If you are passionate about improving transitions of care, influencing patient outcomes, and utilizing your clinical expertise to make a meaningful impact, we encourage you to apply.
Note:
RN Case Managers must be available for late shift rotation (10am-7pm EST) once a year. Also obtaining additional non-compact RN licenses as requested.
At BCBST, we foster a culture where innovation is encouraged , including the responsible use of AI-enabled tools to support everyday work. As roles become more advanced, employees are expected to leverage AI, guided by established workflows, templates, and policies, to improve how we serve our members.
Although we are based in Chattanooga, TN, this is a fully remote role.
Sponsorship is not available for this position.
Job Responsibilities
Provides telephonic or onsite services to designated hospitals as assigned/necessary to assist hospital care coordination team with discharge planning needs of the members.
Assess resource utilization and cost management; diagnosis, past and present treatment and prognosis.
Coordinate member needs, develop and implement treatment plans, and establish measurable goals to accomplish the goal of transitioning member to the appropriate level of care.
Assess, implement, monitor, and evaluate available resources in an effort to promote quality, cost effective outcomes while meeting the individual's health needs.
Must have or be able to be licensed in multiple states if required.
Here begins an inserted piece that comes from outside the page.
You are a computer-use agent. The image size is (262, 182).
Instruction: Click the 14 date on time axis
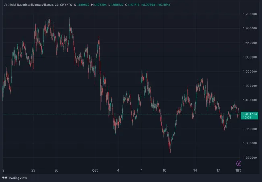point(195,170)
Digital positions must have the ability to effectively communicate via digital channels and offer technical support; typing and grammar skills assessment is required for these positions, in addition to standard Windows 7 Testing
Must be able to pass Windows navigation test.
Various immunizations and/or associated medical tests may be required for this position.
Effective 7/22/13: This Position requires an 18 month commitment before posting for other internal positions.
Job Qualifications
License
Registered Nurse (RN) with active license in the state of Tennessee or hold a license in the state of their residence if the state is participating in the Nurse Licensure Compact Law.